Psychological treatment has also been shown to help the counteract this condition, though treatment in teenage years is sometimes more difficult. Specific courses of treatment differ based on the subject, and must take factors such as age into account.

Attempts to force a child to talk are typically ineffective and often result in higher anxiety levels, consequently worsening the condition.

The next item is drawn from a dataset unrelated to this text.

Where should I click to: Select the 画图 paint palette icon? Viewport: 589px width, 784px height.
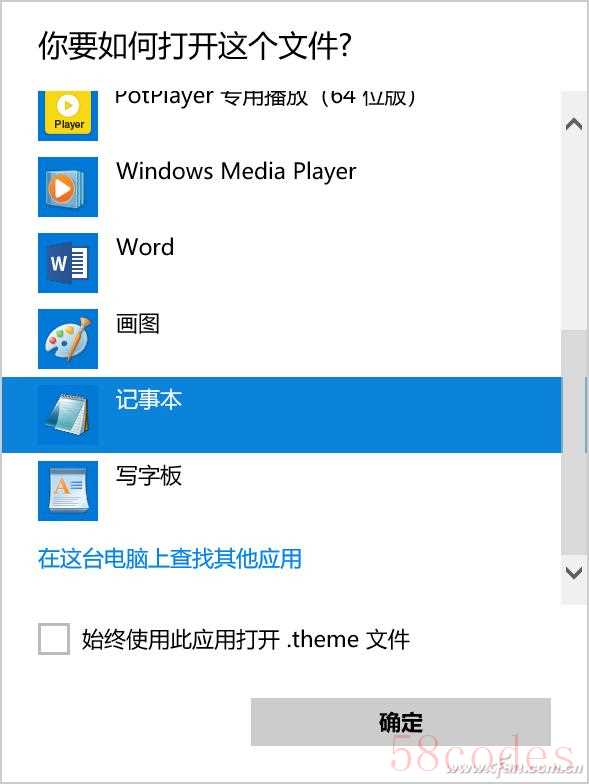click(x=68, y=339)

Some in the psychiatric community believe that anti-anxiety medications may be effective in extremely low dosages while higher doses may worsen the condition. Others in the field advocate that the side-effects of psychiatric medications- in any dose and on any child- are so dangerous that they negate any temporary benefits, preferring behavioral and psychological interventions.

Stimulus Fading

Stimulus fading is a common treatment for younger children suffering from selective mutism. This sliding-in technique consists of the subject being brought into a controlled environment with someone who they are at ease with and can communicate with. Gradually, another person is introduced into the situation, often in several distinct stages. This process can be relatively long as the first few people are slid (or faded) into the environment and the conversation.

Desensitization

The subject is prompted to communicate via indirect means in order to prepare them mentally for direct communication. Methods of indirect communication include email, phone, voice recordings, and conversations on the internet.

Medical Therapy

Some practitioners advocate the use of antidepressants such as fluoxetine (prozac) as treatment for children with selective mutism. While many in the medical community believe that psychiatric medications can decrease anxiety levels enough to allow patients with selective mutism to communicate, others (see articles on Peter Breggin and David Healy (psychiatrist)) stringently decry the use of psychiatric medications on children. These practitioners and activists note the lack of medical evidence that behavioral disorders have genetic bases. The denunciation of psychotropic intervention on children with behavioral anxiety disorders intensified as lawsuits against several drug companies exposed previously unseen internal research documents linking fluoxetine and other SSRI antidepressants with increased risk of suicide, psychosis and damage to areas of the brain which could affect language production and normal social development.

References

  1. 1.0 1.1 1.2 1.3 Diagnostic and statistical manual of mental disorders : DSM-5. Washington, D.C: American Psychiatric Association. 2013. ISBN 0890425558.